A Ubiquitous expression of Sumo1, Sumo2, and Sumo3 in E7.5, E8.5, and E9.5 wild-type embryos. Whole-mount in situ hybridization analysis of Sumo1, Sumo2, and Sumo3 expression was performed in C57BL/6 wild-type mouse embryos. The specificity of all probes was validated by comparing whole-mount in situ hybridization in wild-type to Sumo1-, Sumo2-, and Sumo3-null embryos, as demonstrated in Supplementary Fig S1. Scale bars: 100 μm (left panel), 500 μm (right panel).
B Targeting strategy for Sumo2 and Sumo3. The targeting vectors were designed to disrupt exon 1 by in-frame insertion of 2 stop codons and a neomycin (NEO) cassette downstream of the ATG codon. Arrowheads mark the location of primers for genotyping. Gray boxes show exons. TK, thymidine kinase cassette.
C Representative genotyping results of embryos obtained from timed Sumo2+/− or Sumo3+/− intercrosses.

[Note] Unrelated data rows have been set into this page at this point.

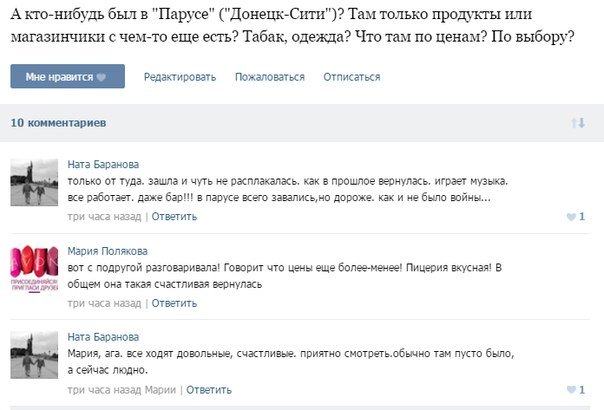
Task: Open Ната Баранова's avatar on third comment
Action: pyautogui.click(x=34, y=355)
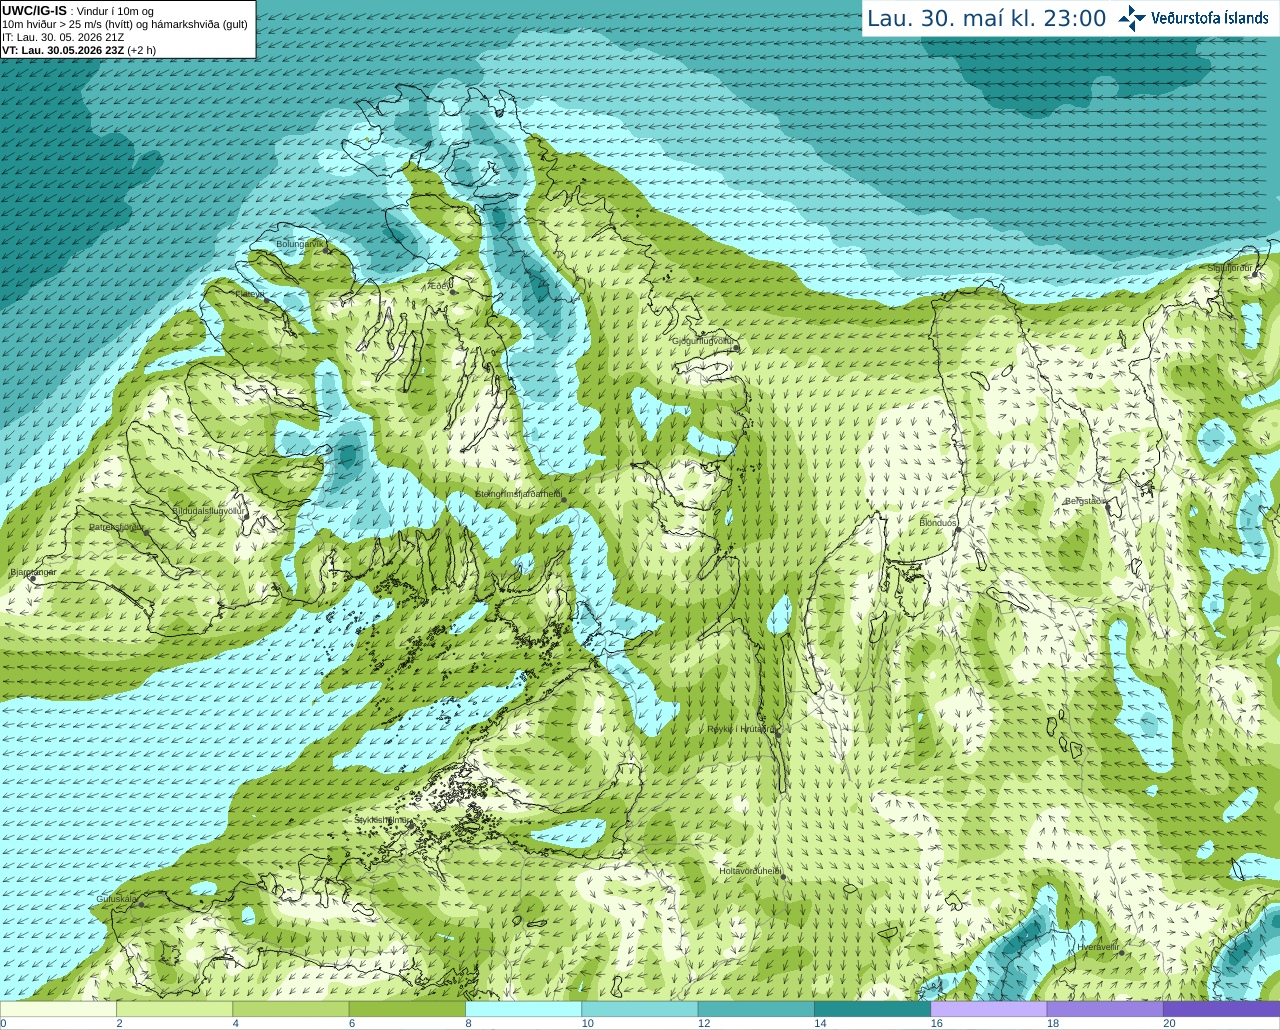Viewport: 1280px width, 1030px height.
Task: Click the Veðurstofa Íslands logo icon
Action: point(1131,18)
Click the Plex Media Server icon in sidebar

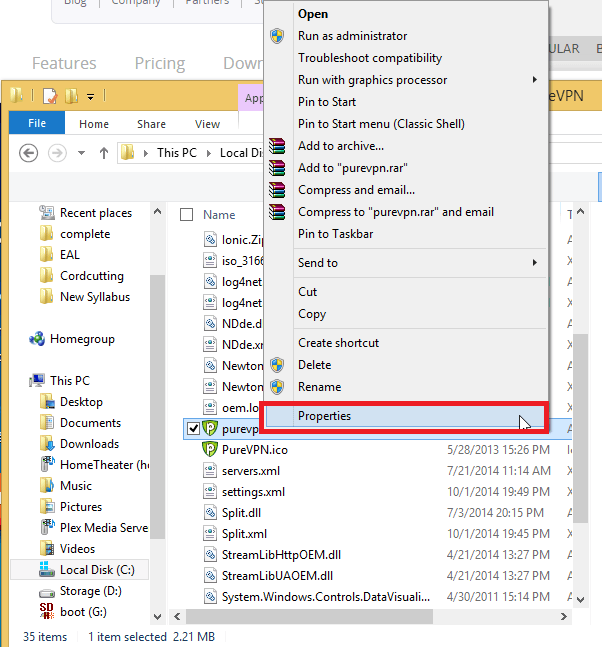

Genomic DNA prepared from extraembryonic tissue was used for PCR amplification with primers as described in (B) and Supplementary Table S1.
D Normal Mendelian distribution of newborn pups from Sumo3+/− intercrosses.
E Summary of genotyping analysis of staged embryos from Sumo2+/− intercrosses.
F Representative image of Sumo2 expression by whole-mount in situ hybridization in a wild-type embryo (control, left) and a homozygous null embryo (Sumo2−/−, right) at E7.5. Scale bar: 100 μm.